Di satu sisi, TikTok memberi napas baru bagi pelestarian budaya. Laporan UNESCO (2022) menyebutkan, platform ini berperan merevitalisasi minat generasi muda terhadap warisan budaya. Misalnya, tarian Gandrung dari Banyuwangi yang dihidupkan kembali lewat challenge #GandrungChallenge, atau pengrajin Tenun Flores yang memasarkan karya lewat livestream"Anak muda sekarang lebih tertarik belajar tenun setelah melihat konten di TikTok," ujar Maria Wonda, perajin asal Maumere, dalam dokumenter BBC Indonesia (2021).

Di sisi lain, tuntutan untuk viral kerap mengubah budaya menjadi komoditas. Penelitian Jurnal Antropologi Indonesia (2023) mengkritik praktik mempersingkat ritual sakral seperti Rambu Solo’ (Toraja) atau Nyekar (Jawa) agar sesuai dengan durasi konten. "Ini bukan pelestarian, tapi eksploitasi eksotisme budaya," tegas Ignasius Sandyawan, budayawan, dalam seminar Kemdikbudristek (2022).

Tiktok saat ini banyak yang disukai pengguna (Pexels.com/Mart Production)

Penyeragaman Budaya vs Adaptasi Kreatif

Data Katadata (2023) memaparkan, 60% konten populer di TikTok Indonesia diisi tren global, sementara konten bertema lokal hanya menyumbang 15%. Temuan ini sejalan dengan survei Global Web Index (2023) yang menyatakan 58% Gen Z Indonesia lebih menyukai konten berbahasa asing. Survei Kemendikbudristek (2022) juga mencatat, 70% remaja perkotaan tidak mampu menyebutkan tarian khas daerahnya.

Meski demikian, adaptasi kreatif tetap muncul. Challenge #OtwMakanSate yang menggabungkan musik elektronik dengan suasana warung sate, atau inovasi "Keroncong Remix" oleh DJ muda, membuktikan budaya lokal bisa bersaing. "Kuncinya adalah memimpin tren, bukan hanya jadi pengekor," tutur Andien Aisyah, musisi yang memadukan jazz dan gamelan, dalam podcast Mata Najwa (April 2023).

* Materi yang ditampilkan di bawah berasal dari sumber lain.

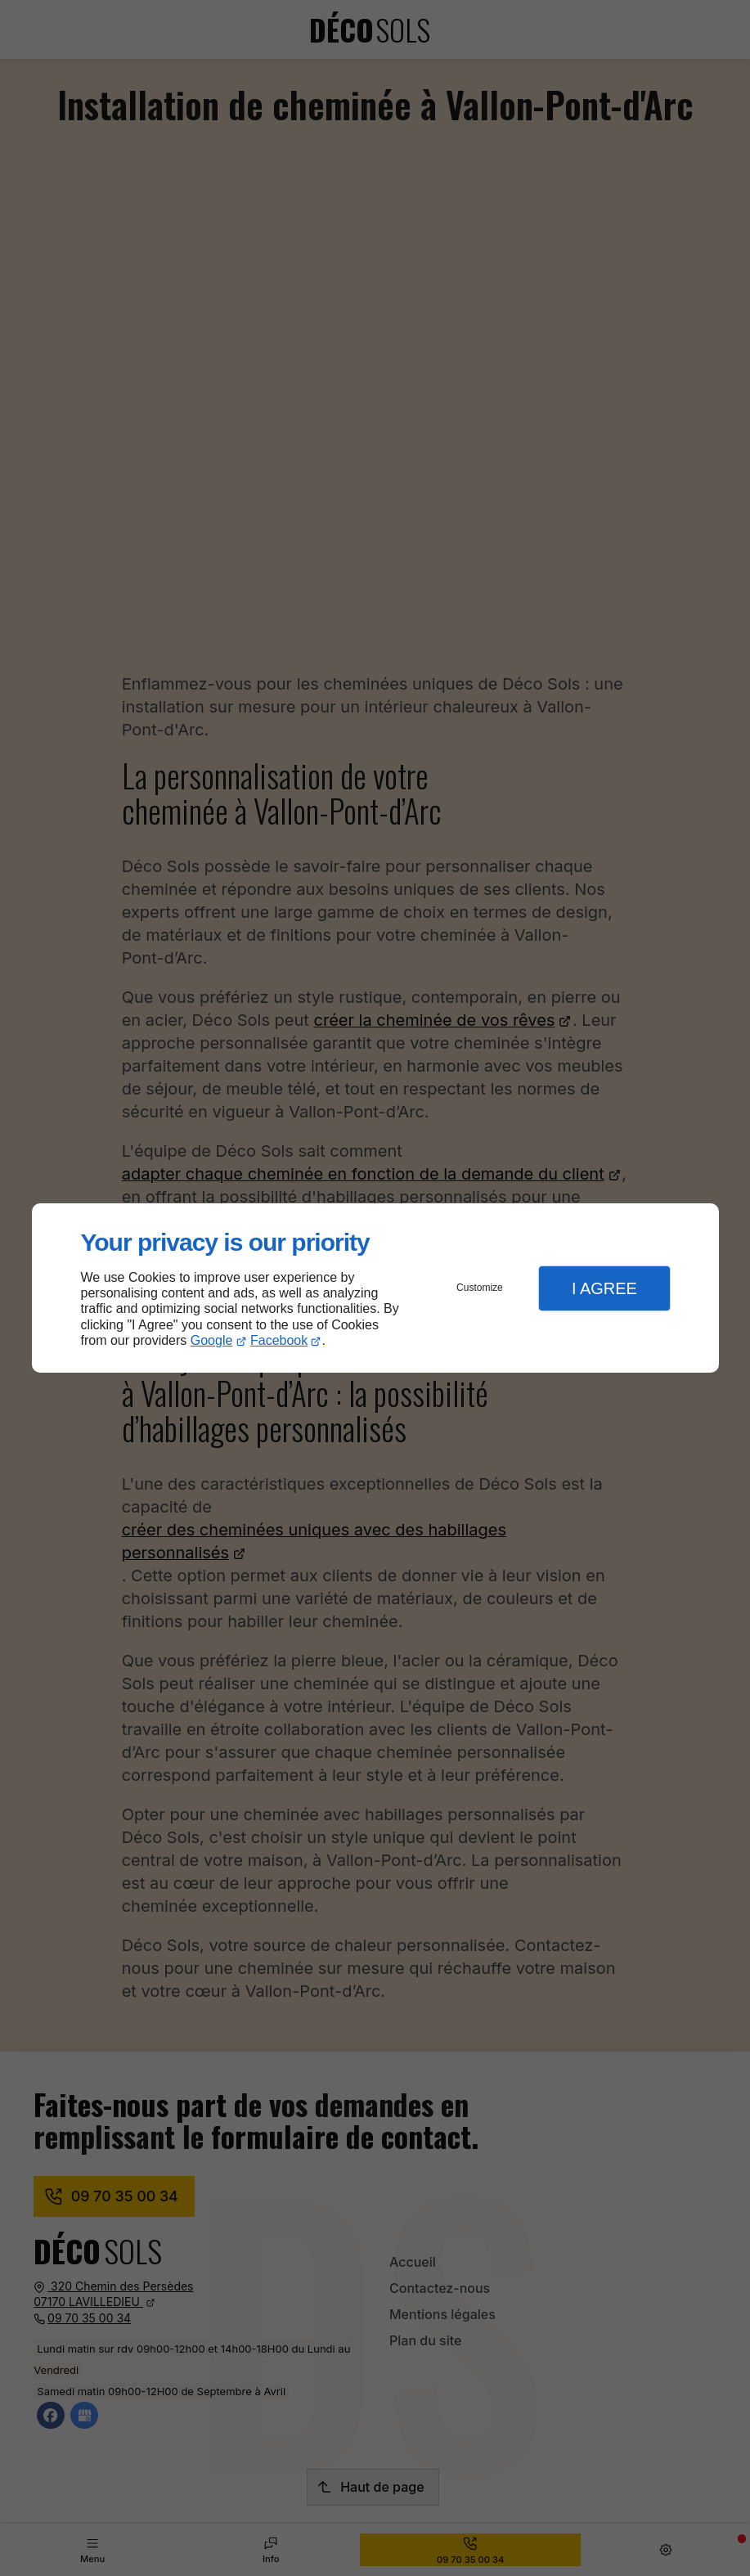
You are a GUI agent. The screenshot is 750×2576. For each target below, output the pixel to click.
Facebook (279, 1340)
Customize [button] (479, 1287)
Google (212, 1340)
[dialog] (375, 1288)
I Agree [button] (604, 1288)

Solusi Kolaboratif, Literasi hingga Regulasi

Untuk mencegah tergerusnya identitas lokal, diperlukan langkah strategis. Pertama, meningkatkan pemahaman digital yang berlandaskan kearifan lokal di institusi pendidikan, sesuai rekomendasi Kominfo (2022). Kedua, pemerintah perlu memperkuat regulasi seperti RUU Perlindungan Data dan revisi UU ITE untuk mendorong konten edukatif. Ketiga, mendukung kreator lokal melalui program kolaborasi, seperti inisiatif TikTok Southeast Asia Cultural Heritage Initiative.

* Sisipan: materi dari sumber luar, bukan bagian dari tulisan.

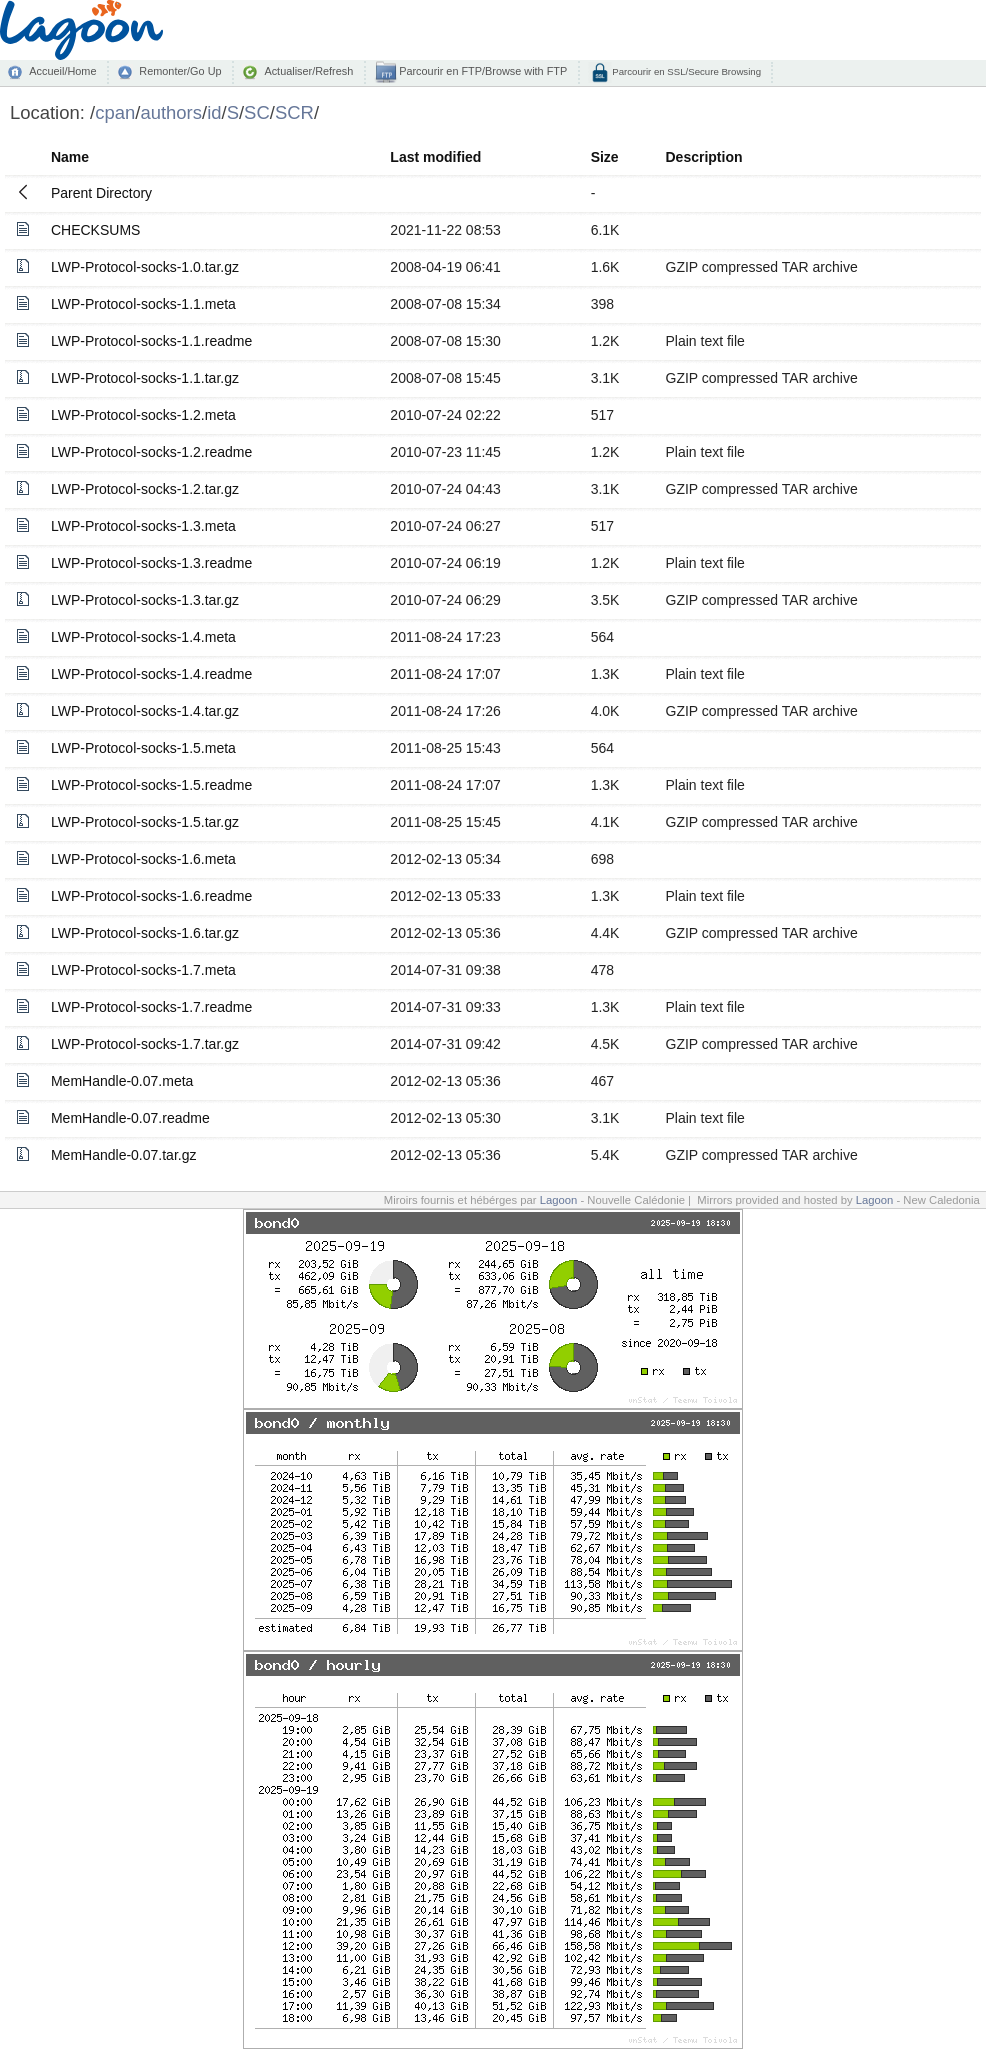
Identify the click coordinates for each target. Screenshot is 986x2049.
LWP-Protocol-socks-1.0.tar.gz (145, 267)
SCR (294, 112)
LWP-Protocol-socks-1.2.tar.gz (145, 489)
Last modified (435, 157)
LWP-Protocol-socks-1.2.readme (151, 452)
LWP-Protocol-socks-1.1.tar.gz (145, 378)
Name (70, 157)
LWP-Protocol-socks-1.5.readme (151, 785)
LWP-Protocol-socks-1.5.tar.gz (145, 822)
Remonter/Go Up (180, 71)
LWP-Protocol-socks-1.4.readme (151, 674)
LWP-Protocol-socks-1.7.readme (151, 1007)
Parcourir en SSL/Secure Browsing (685, 71)
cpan (115, 112)
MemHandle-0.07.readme (130, 1118)
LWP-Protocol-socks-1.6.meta (143, 859)
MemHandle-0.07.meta (122, 1081)
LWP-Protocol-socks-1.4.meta (143, 637)
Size (605, 157)
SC (257, 112)
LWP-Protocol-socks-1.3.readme (151, 563)
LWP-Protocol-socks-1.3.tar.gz (145, 600)
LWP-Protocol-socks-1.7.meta (143, 970)
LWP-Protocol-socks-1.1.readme (151, 341)
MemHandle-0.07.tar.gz (124, 1155)
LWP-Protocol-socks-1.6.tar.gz (145, 933)
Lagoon (559, 1200)
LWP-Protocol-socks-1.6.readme (151, 896)
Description (704, 157)
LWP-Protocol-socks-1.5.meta (143, 748)
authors (171, 112)
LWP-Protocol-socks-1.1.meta (143, 304)
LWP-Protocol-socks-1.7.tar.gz (145, 1044)
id (214, 112)
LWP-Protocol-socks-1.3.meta (143, 526)
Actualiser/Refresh (308, 71)
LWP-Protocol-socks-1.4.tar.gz (145, 711)
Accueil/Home (62, 71)
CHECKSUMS (95, 230)
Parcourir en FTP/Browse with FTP (481, 71)
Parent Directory (101, 193)
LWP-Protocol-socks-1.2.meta (143, 415)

"Modernitas dan tradisi harus berjalan beriringan, bukan saling meniadakan," tulis Seno Gumira Ajidarma dalam buku Budaya di Ujung Jari (2020). Di tengah gempuran konten viral, identitas lokal hanya akan bertahan jika dirawat secara kritis dan kreatif.

Sumber Referensi

  1. DataReportal. (2023). Digital 2023: Indonesia. https://datareportal.com/reports/digital-2023-indonesia
  2. UNESCO. (2022). Safeguarding Intangible Cultural Heritage in the Digital Age.

https://www.unesco.org/en/intangible-cultural-heritage

  1. Katadata. (2023). Laporan Tren Konten Digital Indonesia.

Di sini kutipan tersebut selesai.